Standards and governance

To realize the full benefits of the EHR, our organization recognized the importance of developing and maintaining the clinical standards that are used across our hospitals. As EHR implementations reach a critical mass, this will enable us to mine the data in a meaningful way, identifying opportunities to improve patient safety and gain efficiencies.

Nurses play a key role in defining these clinical standards. They participate in clinical advisory teams with other clinicians to set the standards embedded in the EHR. Hospital nursing representatives collaborate with regional and national nursing leaders on the nursing advisory team. Nurses also participate in the clinical leadership council, comprising chairs of all advisory teams, to approve standards that cross multiple disciplines. In addition, teams of nurses are responsible for translating clinical standards into clinical system designs that are built into the EHR. Each team specializes in different aspects of the system, such as obstetrics, emergency department, surgery, perioperative services, general nursing, orders, and others.

Training and support

Nurses play a significant role in EHR training and ongoing support throughout the organization. At the hospital level, nurses fill most of the training and “super-user” roles during EHR implementation to prepare colleagues. After implementation, many continue their roles to provide new employee training, refresher sessions, and support during clinical system upgrades, enhancements, or added functionality. At the enterprise level, nurses account for a high percentage of our clinical support teams, including a special clinical help desk that serves physicians.

Tenet’s EHR project has led to new career-development opportunities for nurses within the organization. Many nurses continue to provide post-implementation optimization and new functionality design. The most significant addition to Tenet’s core competencies is the creation of a clinical informatics director position at each of its 49 hospitals. Nurses in this role represent all clinical disciplines, ensuring alignment of workflow and practices across the continuum of care within each hospital. They also serve as change agents and are educated on the principles of behavioral-change management, following a formal methodology. The organization has developed a formal clinical informatics program to recruit, educate, and continuously mentor our clinical informatics directors.

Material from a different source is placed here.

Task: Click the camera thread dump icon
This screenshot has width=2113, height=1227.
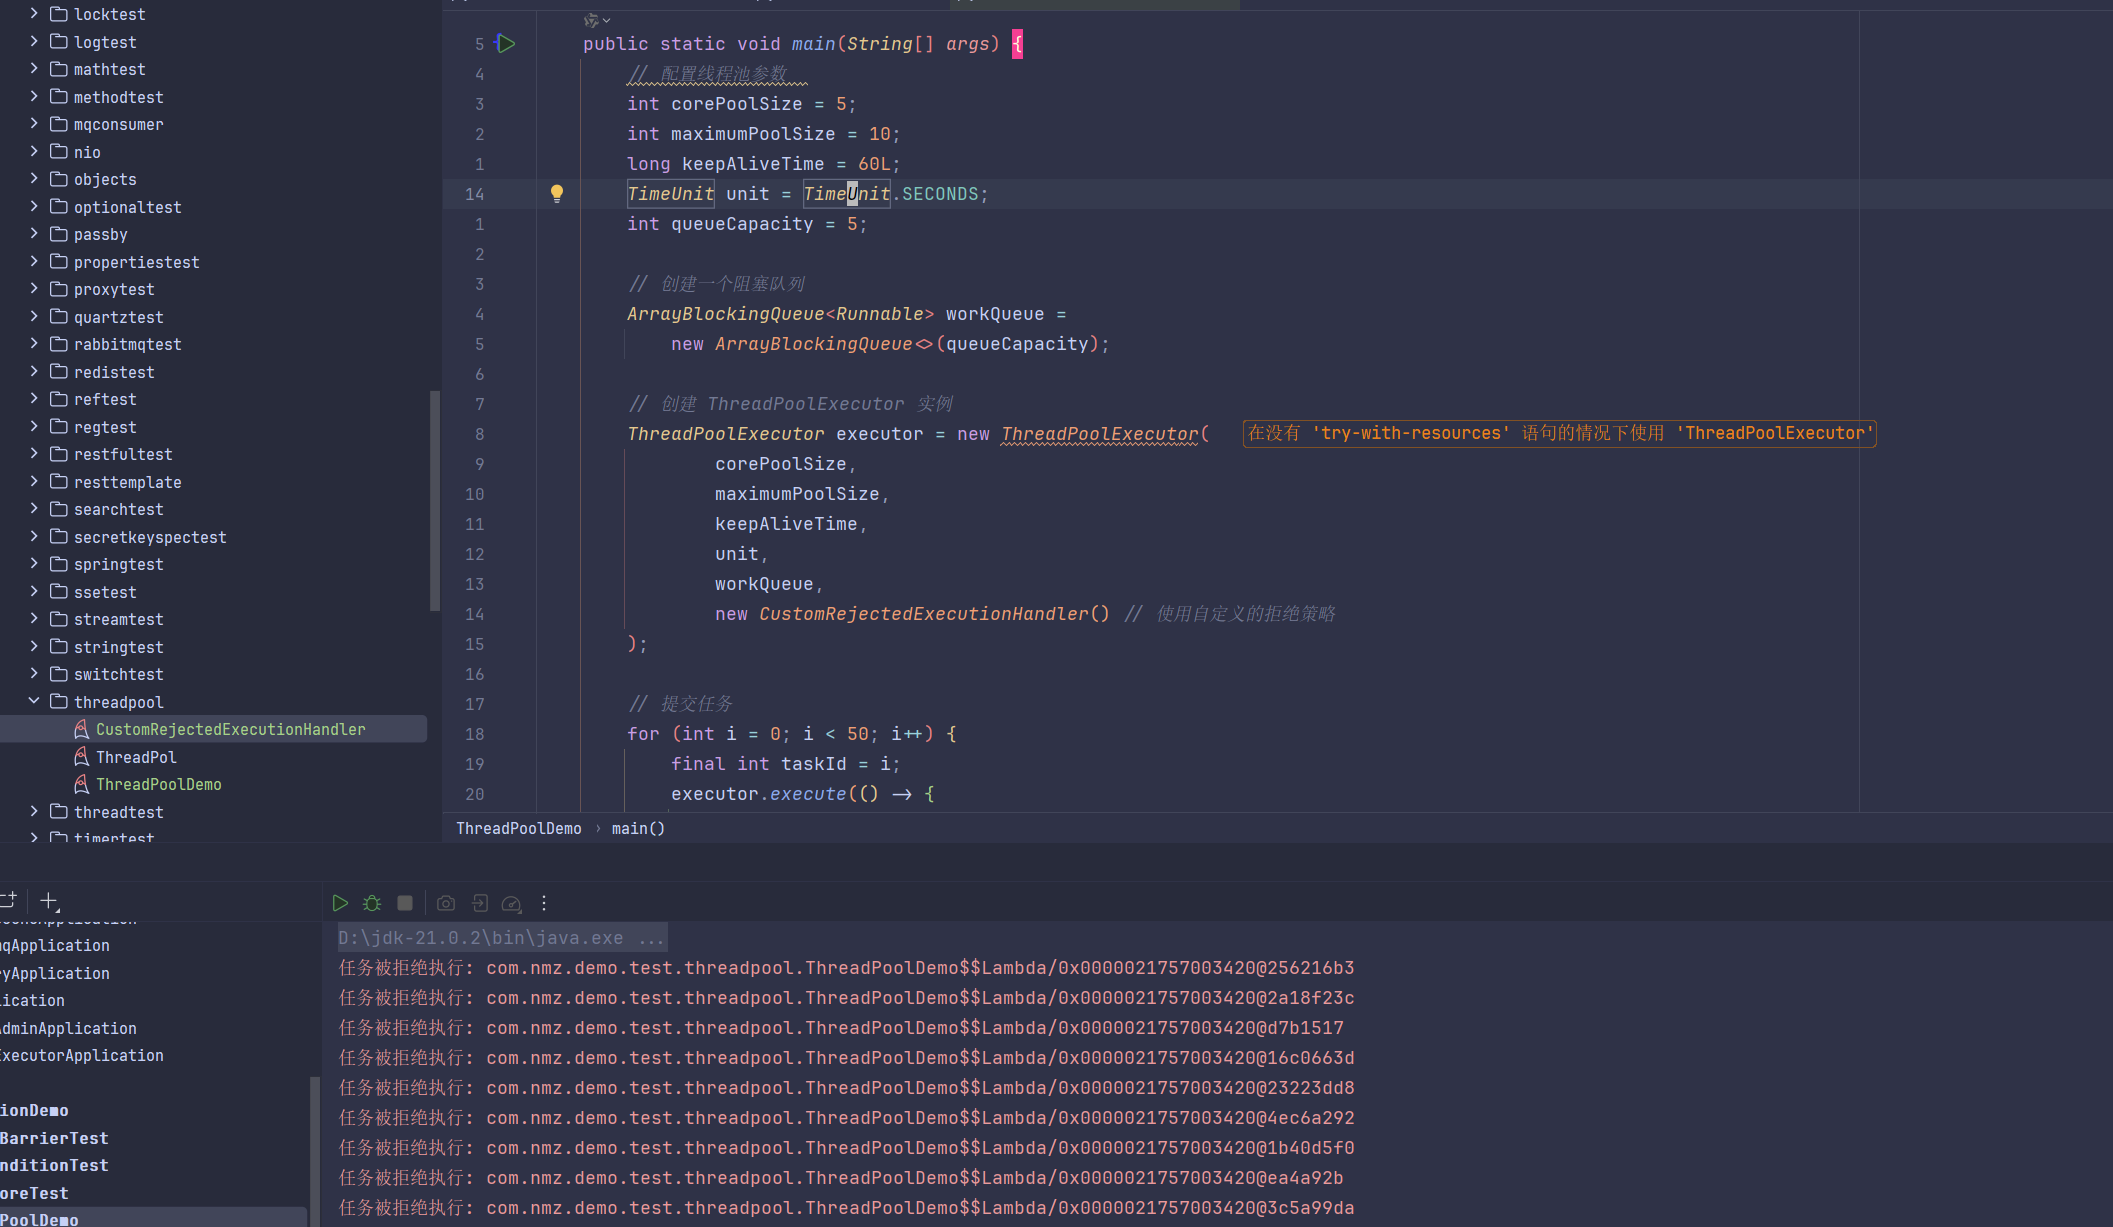Action: pyautogui.click(x=446, y=903)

Since the inception of IMPACT, we’ve hosted three clinical informatics academies, providing continuing education credits to more than 70 nurses. We’ve also developed a skills assessment to provide guidance to clinical informatics directors in their development and performance. Recently, we conducted a behavioral analysis of our clinical informatics population and identified the “behavioral DNA” of our top performers.

Tenet nurses are playing a critical strategic role in enabling rapid EHR implementation across our health system. They’ve had a tremendous influence on the continuous improvement of our repeatable EHR implementation methodology, which accounts for our ability to sustain an aggressive rapid rollout schedule across a large enterprise. We conduct formal “lessons learned” sessions after each hospital implementation and incorporate follow-up actions in our methodology for future implementations. Because of such feedback, our 2013 hospital implementations achieved higher performance in such areas as computerized provider order entry use and online medication reconciliation use, compared to initial hospital implementations. Our nurses are involved at all levels of the project implementation, as well as the ongoing operational support systems.

Selected references

Johnson L, DuSold D. Driving change through clinical informatics. Paper presented at: ANIA-Caring; 2012; Orlando, FL.

Johnson L, DuSold D. The purpose-driven clinical informatics leader: A behavioral analysis. Poster presented at ANIA-Caring; 2013; San Antonio, TX.

The authors work at Tenet Healthcare Corporation in Dallas. Liz Johnson is vice president of Applied Clinical Informatics. Dorothy I. DuSold is senior director of Applied Clinical Informatics.